_Goal_
Rewrite the rows below, changing "Image resolution" to "Screen size" everywhere it occurs and leaving everything else unchanged.

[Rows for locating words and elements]
## Start

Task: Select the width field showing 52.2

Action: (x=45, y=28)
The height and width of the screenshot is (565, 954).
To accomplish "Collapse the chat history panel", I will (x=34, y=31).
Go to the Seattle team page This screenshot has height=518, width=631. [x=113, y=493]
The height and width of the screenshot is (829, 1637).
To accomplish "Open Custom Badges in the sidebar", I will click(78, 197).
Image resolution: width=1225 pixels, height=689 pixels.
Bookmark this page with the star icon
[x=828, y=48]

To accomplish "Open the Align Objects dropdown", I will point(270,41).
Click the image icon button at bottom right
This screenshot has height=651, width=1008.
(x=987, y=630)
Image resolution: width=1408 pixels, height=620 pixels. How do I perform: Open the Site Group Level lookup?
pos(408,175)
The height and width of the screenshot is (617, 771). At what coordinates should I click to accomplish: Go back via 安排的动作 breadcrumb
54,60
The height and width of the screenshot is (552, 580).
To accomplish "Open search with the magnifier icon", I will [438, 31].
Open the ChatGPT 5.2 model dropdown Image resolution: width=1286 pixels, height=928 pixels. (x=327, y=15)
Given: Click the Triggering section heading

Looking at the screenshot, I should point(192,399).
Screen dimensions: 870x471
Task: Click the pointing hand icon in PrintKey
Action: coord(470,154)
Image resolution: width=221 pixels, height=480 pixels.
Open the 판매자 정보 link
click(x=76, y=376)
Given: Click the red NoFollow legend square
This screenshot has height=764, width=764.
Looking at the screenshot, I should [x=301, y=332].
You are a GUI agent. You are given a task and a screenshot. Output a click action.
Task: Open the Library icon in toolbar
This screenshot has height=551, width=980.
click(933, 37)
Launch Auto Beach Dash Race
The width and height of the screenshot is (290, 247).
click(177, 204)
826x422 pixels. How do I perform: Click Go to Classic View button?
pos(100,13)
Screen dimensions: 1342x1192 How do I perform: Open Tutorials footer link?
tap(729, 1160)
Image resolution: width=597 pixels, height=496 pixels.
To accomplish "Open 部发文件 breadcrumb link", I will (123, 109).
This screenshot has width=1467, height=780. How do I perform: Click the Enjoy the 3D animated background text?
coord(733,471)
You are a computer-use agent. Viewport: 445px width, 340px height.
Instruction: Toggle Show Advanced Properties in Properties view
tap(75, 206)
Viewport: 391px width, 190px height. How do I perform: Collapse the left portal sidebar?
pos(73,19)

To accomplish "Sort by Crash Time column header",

## End

_Written answer_
Task: Select the width field showing 52.2

Action: (x=45, y=28)
The height and width of the screenshot is (565, 954).
To accomplish "Collapse the chat history panel", I will (x=34, y=31).
Go to the Seattle team page This screenshot has height=518, width=631. [x=113, y=493]
The height and width of the screenshot is (829, 1637).
To accomplish "Open Custom Badges in the sidebar", I will click(78, 197).
Screen size: width=1225 pixels, height=689 pixels.
Bookmark this page with the star icon
[x=828, y=48]

To accomplish "Open the Align Objects dropdown", I will point(270,41).
Click the image icon button at bottom right
This screenshot has height=651, width=1008.
(x=987, y=630)
Screen size: width=1408 pixels, height=620 pixels. How do I perform: Open the Site Group Level lookup?
pos(408,175)
The height and width of the screenshot is (617, 771). At what coordinates should I click to accomplish: Go back via 安排的动作 breadcrumb
54,60
The height and width of the screenshot is (552, 580).
To accomplish "Open search with the magnifier icon", I will [438, 31].
Open the ChatGPT 5.2 model dropdown Screen size: width=1286 pixels, height=928 pixels. (x=327, y=15)
Given: Click the Triggering section heading

Looking at the screenshot, I should point(192,399).
Screen dimensions: 870x471
Task: Click the pointing hand icon in PrintKey
Action: coord(470,154)
Screen size: width=221 pixels, height=480 pixels.
Open the 판매자 정보 link
click(x=76, y=376)
Given: Click the red NoFollow legend square
This screenshot has height=764, width=764.
Looking at the screenshot, I should [x=301, y=332].
You are a GUI agent. You are given a task and a screenshot. Output a click action.
Task: Open the Library icon in toolbar
This screenshot has height=551, width=980.
click(933, 37)
Launch Auto Beach Dash Race
The width and height of the screenshot is (290, 247).
click(177, 204)
826x422 pixels. How do I perform: Click Go to Classic View button?
pos(100,13)
Screen dimensions: 1342x1192 How do I perform: Open Tutorials footer link?
tap(729, 1160)
Screen size: width=597 pixels, height=496 pixels.
To accomplish "Open 部发文件 breadcrumb link", I will (123, 109).
This screenshot has width=1467, height=780. How do I perform: Click the Enjoy the 3D animated background text?
coord(733,471)
You are a computer-use agent. Viewport: 445px width, 340px height.
Instruction: Toggle Show Advanced Properties in Properties view
tap(75, 206)
Viewport: 391px width, 190px height. How do I perform: Collapse the left portal sidebar?
pos(73,19)

To accomplish "Sort by Crash Time column header",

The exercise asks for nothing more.